If you incorporate the three easy steps of Beginning Zen into your daily life, drop us a line at Contact Us and let us know.
Some long-time practitioners of Zen may find it offensive to characterize Zen practice as "easy." However, it's our thinking that makes things hard or easy. One thing we learn when practicing Zen is to see things just as they are without putting labels on them. The only hard part of the program is to practice every day and to stick with the practice over time.
This website is slightly more Chinese Ch'an influenced than it is Japanese Zen influenced. For example, Buddha Name Recitation, encountered in Advanced Zen, is not practiced in American Zen centers that are in a Japanese lineage, as far as I know. In Japan, Buddha Name Recitation practice is the most popular form of Buddhist practice, but it is considered a separate sect (The Pure Land) from the Zen sect.
However, American Zen centers that are in a Chinese lineage routinely include Buddha Name Recitation as a part of Ch'an practice. It does not conflict with Ch'an/Zen practice if performed with the understanding that Amitabha Buddha is not an other; it is our own Buddha nature. We recite our own name to help us remember who we are. Thus, it is the Buddha who recites the Buddha's name.
This course is also very influenced by the Theravada school of Buddhism. Although most Zen teachers will strongly disagree, my own opinion, for what it's worth, is that the simple method of meditation taught by the Buddha is still the "best" method. The Anapanasati Sutta recites the sixteen stages of that type of meditation and it has become the one I most often practice and recommend.

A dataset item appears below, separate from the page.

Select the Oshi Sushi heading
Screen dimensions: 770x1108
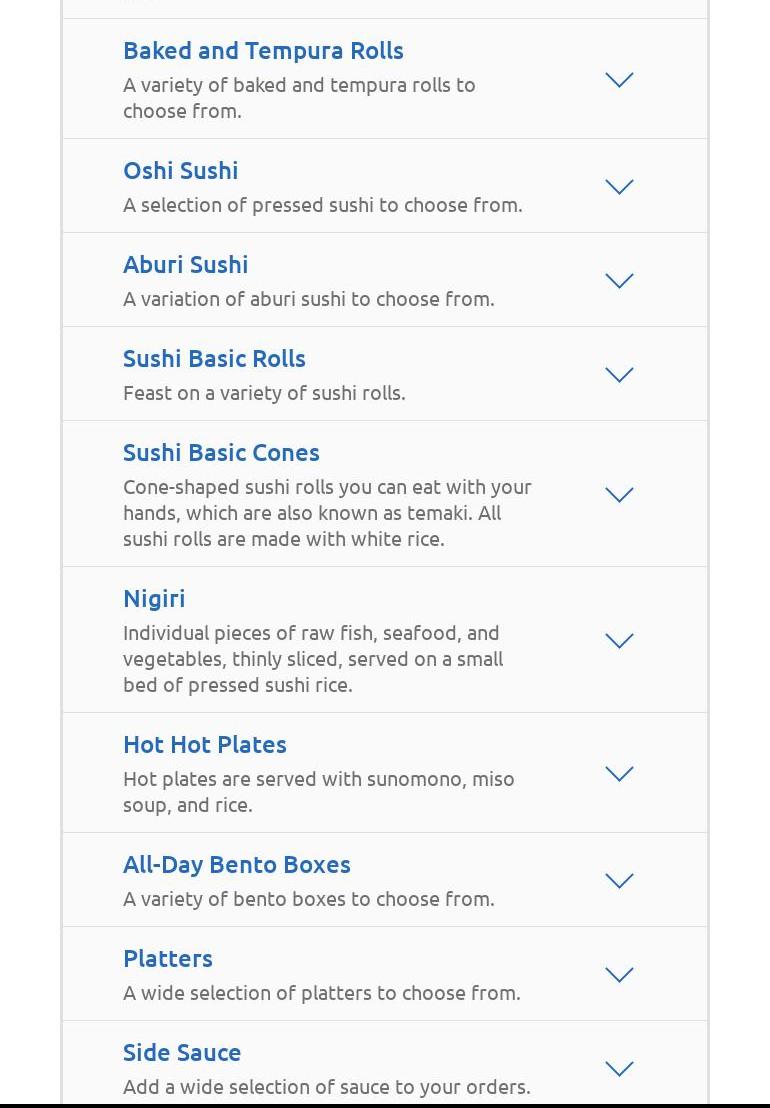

Perhaps the one original contribution of this website, if there is any, is found in step nine, the second step of Advanced Zen. There we harness the results of Anapanasati practice and turn it onto whatever koans our teacher might assign to us.
Venerable U. Vimalaramsi
None of the people or institutions pictured or mentioned in this website participated in the building of this site and I did not ask anyone to provide their consent to be pictured or mentioned. For example, Venerable U. Vimalaramsi is a hero of mine but I suspect he has no knowledge of this site.
Here is a link to the Dhamma Sukha Meditation Center where he teaches.
The members of the Board of Trustees offer guidance but they do not necessarily agree with the content of this lay person’s website.
For example, wherever harsh or confusing language is used, or the dharma is not stated with sufficient clarity, that is a product of the lay origins of this site.
We have tried to take off the rough edges by softening some of the rhetoric but the site has a different tone and style than would be produced by a member of the Board. With the guidance and recommendations of the Board, we hope to evolve this site into a work that each member of the Board will one day fully endorse.
One idea behind this course is to lower the bar into Zen practice so that more people will try it, i.e., we are trying to reduce the intimidation factor. This is a course that lay people can take, even in the midst of a busy family and school or work-dominated life.
Another idea behind this course is to provide concrete steps that a layperson can follow to develop a Buddhist practice. Great websites like www.buddhanet.net provide enormous amounts of information by publishing the written works of many learned scholars, many of whom are monks and nuns, but the gist of most of the articles is that the reader should meditate, follow the precepts, study the sutras, and otherwise practice the Buddhadharma.
But concrete instructions are often lacking.
So we are trying to fill a gap by laying out a course in three levels that includes concrete steps and not just philosophy or exortations to practice more.
Speak one sentence less of chatter,
Recite once more the Buddha's name.
Recite until your false thoughts die,
And your Dharma body will come to life.